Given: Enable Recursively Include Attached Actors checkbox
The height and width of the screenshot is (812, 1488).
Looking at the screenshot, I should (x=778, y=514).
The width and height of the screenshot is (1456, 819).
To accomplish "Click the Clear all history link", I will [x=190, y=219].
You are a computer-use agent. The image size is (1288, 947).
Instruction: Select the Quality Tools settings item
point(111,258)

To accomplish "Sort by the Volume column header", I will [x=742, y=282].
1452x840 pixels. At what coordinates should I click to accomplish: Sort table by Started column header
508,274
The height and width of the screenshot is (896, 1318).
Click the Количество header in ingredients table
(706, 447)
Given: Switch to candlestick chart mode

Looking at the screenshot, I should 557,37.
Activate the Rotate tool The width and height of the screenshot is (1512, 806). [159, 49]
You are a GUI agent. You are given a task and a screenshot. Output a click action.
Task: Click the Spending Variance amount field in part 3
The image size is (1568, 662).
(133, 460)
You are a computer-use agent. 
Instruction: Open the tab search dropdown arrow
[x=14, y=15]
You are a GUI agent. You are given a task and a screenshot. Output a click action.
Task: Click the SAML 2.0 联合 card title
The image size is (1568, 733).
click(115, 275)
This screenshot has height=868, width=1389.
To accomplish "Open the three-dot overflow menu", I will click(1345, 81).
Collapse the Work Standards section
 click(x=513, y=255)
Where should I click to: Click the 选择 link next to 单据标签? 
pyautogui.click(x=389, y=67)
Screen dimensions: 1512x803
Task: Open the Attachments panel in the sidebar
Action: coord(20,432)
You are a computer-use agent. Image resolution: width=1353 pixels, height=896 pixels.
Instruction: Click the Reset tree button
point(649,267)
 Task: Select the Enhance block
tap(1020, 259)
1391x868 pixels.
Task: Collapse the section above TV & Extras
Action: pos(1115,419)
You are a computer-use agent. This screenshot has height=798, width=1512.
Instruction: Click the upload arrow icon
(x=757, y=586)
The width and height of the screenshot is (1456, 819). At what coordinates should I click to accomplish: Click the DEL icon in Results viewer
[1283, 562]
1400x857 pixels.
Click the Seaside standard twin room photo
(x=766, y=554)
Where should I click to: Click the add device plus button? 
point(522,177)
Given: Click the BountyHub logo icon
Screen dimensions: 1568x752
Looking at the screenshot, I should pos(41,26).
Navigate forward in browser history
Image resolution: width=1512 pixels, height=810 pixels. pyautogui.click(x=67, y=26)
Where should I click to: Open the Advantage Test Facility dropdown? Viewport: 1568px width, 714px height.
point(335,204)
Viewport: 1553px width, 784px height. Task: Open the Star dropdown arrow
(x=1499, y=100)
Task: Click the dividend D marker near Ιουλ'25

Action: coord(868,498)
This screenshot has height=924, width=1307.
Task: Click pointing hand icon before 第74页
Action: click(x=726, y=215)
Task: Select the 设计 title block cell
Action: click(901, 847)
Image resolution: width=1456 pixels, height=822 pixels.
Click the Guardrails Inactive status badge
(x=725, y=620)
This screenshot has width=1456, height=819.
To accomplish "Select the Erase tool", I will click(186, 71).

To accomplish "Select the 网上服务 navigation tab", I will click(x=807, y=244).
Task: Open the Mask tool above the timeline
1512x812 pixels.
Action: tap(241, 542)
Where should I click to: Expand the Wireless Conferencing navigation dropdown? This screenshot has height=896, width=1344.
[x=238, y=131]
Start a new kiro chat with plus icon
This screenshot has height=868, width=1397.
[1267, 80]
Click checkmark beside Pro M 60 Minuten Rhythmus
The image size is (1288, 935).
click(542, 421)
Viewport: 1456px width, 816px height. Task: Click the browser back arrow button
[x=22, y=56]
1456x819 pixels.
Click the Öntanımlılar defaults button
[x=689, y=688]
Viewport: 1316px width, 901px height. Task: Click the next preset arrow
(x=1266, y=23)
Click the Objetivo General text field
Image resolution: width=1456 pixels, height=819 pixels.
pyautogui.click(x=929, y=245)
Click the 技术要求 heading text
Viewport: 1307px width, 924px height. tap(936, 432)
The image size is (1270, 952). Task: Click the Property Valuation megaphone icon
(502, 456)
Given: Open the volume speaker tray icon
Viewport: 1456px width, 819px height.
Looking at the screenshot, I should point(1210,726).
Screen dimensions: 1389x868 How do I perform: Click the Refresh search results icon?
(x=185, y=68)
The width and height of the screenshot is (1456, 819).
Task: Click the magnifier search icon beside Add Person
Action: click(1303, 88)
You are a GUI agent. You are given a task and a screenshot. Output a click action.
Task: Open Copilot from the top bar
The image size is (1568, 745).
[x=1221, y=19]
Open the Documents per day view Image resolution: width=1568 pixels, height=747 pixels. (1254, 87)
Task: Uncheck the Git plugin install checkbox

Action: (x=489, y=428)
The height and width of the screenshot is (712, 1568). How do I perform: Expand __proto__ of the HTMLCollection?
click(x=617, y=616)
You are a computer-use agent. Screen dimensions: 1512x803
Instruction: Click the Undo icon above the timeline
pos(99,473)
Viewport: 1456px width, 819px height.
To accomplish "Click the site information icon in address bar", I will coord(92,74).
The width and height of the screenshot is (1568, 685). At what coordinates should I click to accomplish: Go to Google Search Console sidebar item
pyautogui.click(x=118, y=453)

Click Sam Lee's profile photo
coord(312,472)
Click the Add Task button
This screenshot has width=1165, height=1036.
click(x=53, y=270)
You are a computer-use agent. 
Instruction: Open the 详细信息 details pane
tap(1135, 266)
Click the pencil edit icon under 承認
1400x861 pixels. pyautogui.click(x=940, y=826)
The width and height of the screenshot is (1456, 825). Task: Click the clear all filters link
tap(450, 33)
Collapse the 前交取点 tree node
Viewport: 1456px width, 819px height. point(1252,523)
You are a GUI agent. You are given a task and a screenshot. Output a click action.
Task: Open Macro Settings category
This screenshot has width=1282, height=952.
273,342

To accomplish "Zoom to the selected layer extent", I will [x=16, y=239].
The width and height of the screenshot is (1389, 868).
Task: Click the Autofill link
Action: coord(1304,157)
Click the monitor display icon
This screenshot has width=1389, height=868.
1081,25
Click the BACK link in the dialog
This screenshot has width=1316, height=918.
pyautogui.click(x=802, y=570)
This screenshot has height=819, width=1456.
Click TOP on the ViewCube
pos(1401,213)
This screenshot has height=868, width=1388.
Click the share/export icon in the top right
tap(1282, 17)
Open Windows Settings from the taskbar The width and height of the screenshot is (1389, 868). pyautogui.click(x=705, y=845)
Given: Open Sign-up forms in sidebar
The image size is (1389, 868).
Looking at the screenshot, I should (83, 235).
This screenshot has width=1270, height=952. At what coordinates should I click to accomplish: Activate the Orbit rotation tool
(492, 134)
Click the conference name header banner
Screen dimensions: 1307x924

* * *

Aim of the task: An exact retyping of the full listing is required.

Result of the exercise:
Given: Enable Recursively Include Attached Actors checkbox
The height and width of the screenshot is (812, 1488).
Looking at the screenshot, I should (x=778, y=514).
The width and height of the screenshot is (1456, 819).
To accomplish "Click the Clear all history link", I will [x=190, y=219].
You are a computer-use agent. The image size is (1288, 947).
Instruction: Select the Quality Tools settings item
point(111,258)

To accomplish "Sort by the Volume column header", I will [x=742, y=282].
1452x840 pixels. At what coordinates should I click to accomplish: Sort table by Started column header
508,274
The height and width of the screenshot is (896, 1318).
Click the Количество header in ingredients table
(706, 447)
Given: Switch to candlestick chart mode

Looking at the screenshot, I should 557,37.
Activate the Rotate tool The width and height of the screenshot is (1512, 806). [159, 49]
You are a GUI agent. You are given a task and a screenshot. Output a click action.
Task: Click the Spending Variance amount field in part 3
The image size is (1568, 662).
(133, 460)
You are a computer-use agent. 
Instruction: Open the tab search dropdown arrow
[x=14, y=15]
You are a GUI agent. You are given a task and a screenshot. Output a click action.
Task: Click the SAML 2.0 联合 card title
The image size is (1568, 733).
click(115, 275)
This screenshot has height=868, width=1389.
To accomplish "Open the three-dot overflow menu", I will click(1345, 81).
Collapse the Work Standards section
 click(x=513, y=255)
Where should I click to: Click the 选择 link next to 单据标签? 
pyautogui.click(x=389, y=67)
Screen dimensions: 1512x803
Task: Open the Attachments panel in the sidebar
Action: coord(20,432)
You are a computer-use agent. Image resolution: width=1353 pixels, height=896 pixels.
Instruction: Click the Reset tree button
point(649,267)
 Task: Select the Enhance block
tap(1020, 259)
1391x868 pixels.
Task: Collapse the section above TV & Extras
Action: pos(1115,419)
You are a computer-use agent. This screenshot has height=798, width=1512.
Instruction: Click the upload arrow icon
(x=757, y=586)
The width and height of the screenshot is (1456, 819). At what coordinates should I click to accomplish: Click the DEL icon in Results viewer
[1283, 562]
1400x857 pixels.
Click the Seaside standard twin room photo
(x=766, y=554)
Where should I click to: Click the add device plus button? 
point(522,177)
Given: Click the BountyHub logo icon
Screen dimensions: 1568x752
Looking at the screenshot, I should pos(41,26).
Navigate forward in browser history
Image resolution: width=1512 pixels, height=810 pixels. pyautogui.click(x=67, y=26)
Where should I click to: Open the Advantage Test Facility dropdown? Viewport: 1568px width, 714px height.
point(335,204)
Viewport: 1553px width, 784px height. Task: Open the Star dropdown arrow
(x=1499, y=100)
Task: Click the dividend D marker near Ιουλ'25

Action: coord(868,498)
This screenshot has height=924, width=1307.
Task: Click pointing hand icon before 第74页
Action: click(x=726, y=215)
Task: Select the 设计 title block cell
Action: click(901, 847)
Image resolution: width=1456 pixels, height=822 pixels.
Click the Guardrails Inactive status badge
(x=725, y=620)
This screenshot has width=1456, height=819.
To accomplish "Select the Erase tool", I will click(186, 71).

To accomplish "Select the 网上服务 navigation tab", I will click(x=807, y=244).
Task: Open the Mask tool above the timeline
1512x812 pixels.
Action: tap(241, 542)
Where should I click to: Expand the Wireless Conferencing navigation dropdown? This screenshot has height=896, width=1344.
[x=238, y=131]
Start a new kiro chat with plus icon
This screenshot has height=868, width=1397.
[1267, 80]
Click checkmark beside Pro M 60 Minuten Rhythmus
The image size is (1288, 935).
click(542, 421)
Viewport: 1456px width, 816px height. Task: Click the browser back arrow button
[x=22, y=56]
1456x819 pixels.
Click the Öntanımlılar defaults button
[x=689, y=688]
Viewport: 1316px width, 901px height. Task: Click the next preset arrow
(x=1266, y=23)
Click the Objetivo General text field
Image resolution: width=1456 pixels, height=819 pixels.
pyautogui.click(x=929, y=245)
Click the 技术要求 heading text
Viewport: 1307px width, 924px height. tap(936, 432)
The image size is (1270, 952). Task: Click the Property Valuation megaphone icon
(502, 456)
Given: Open the volume speaker tray icon
Viewport: 1456px width, 819px height.
Looking at the screenshot, I should point(1210,726).
Screen dimensions: 1389x868 How do I perform: Click the Refresh search results icon?
(x=185, y=68)
The width and height of the screenshot is (1456, 819).
Task: Click the magnifier search icon beside Add Person
Action: click(1303, 88)
You are a GUI agent. You are given a task and a screenshot. Output a click action.
Task: Open Copilot from the top bar
The image size is (1568, 745).
[x=1221, y=19]
Open the Documents per day view Image resolution: width=1568 pixels, height=747 pixels. (1254, 87)
Task: Uncheck the Git plugin install checkbox

Action: (x=489, y=428)
The height and width of the screenshot is (712, 1568). How do I perform: Expand __proto__ of the HTMLCollection?
click(x=617, y=616)
You are a computer-use agent. Screen dimensions: 1512x803
Instruction: Click the Undo icon above the timeline
pos(99,473)
Viewport: 1456px width, 819px height.
To accomplish "Click the site information icon in address bar", I will coord(92,74).
The width and height of the screenshot is (1568, 685). At what coordinates should I click to accomplish: Go to Google Search Console sidebar item
pyautogui.click(x=118, y=453)

Click Sam Lee's profile photo
coord(312,472)
Click the Add Task button
This screenshot has width=1165, height=1036.
click(x=53, y=270)
You are a computer-use agent. 
Instruction: Open the 详细信息 details pane
tap(1135, 266)
Click the pencil edit icon under 承認
1400x861 pixels. pyautogui.click(x=940, y=826)
The width and height of the screenshot is (1456, 825). Task: Click the clear all filters link
tap(450, 33)
Collapse the 前交取点 tree node
Viewport: 1456px width, 819px height. point(1252,523)
You are a GUI agent. You are given a task and a screenshot. Output a click action.
Task: Open Macro Settings category
This screenshot has width=1282, height=952.
273,342

To accomplish "Zoom to the selected layer extent", I will [x=16, y=239].
The width and height of the screenshot is (1389, 868).
Task: Click the Autofill link
Action: coord(1304,157)
Click the monitor display icon
This screenshot has width=1389, height=868.
1081,25
Click the BACK link in the dialog
This screenshot has width=1316, height=918.
pyautogui.click(x=802, y=570)
This screenshot has height=819, width=1456.
Click TOP on the ViewCube
pos(1401,213)
This screenshot has height=868, width=1388.
Click the share/export icon in the top right
tap(1282, 17)
Open Windows Settings from the taskbar The width and height of the screenshot is (1389, 868). pyautogui.click(x=705, y=845)
Given: Open Sign-up forms in sidebar
The image size is (1389, 868).
Looking at the screenshot, I should (83, 235).
This screenshot has width=1270, height=952. At what coordinates should I click to accomplish: Activate the Orbit rotation tool
(492, 134)
Click the conference name header banner
Screen dimensions: 1307x924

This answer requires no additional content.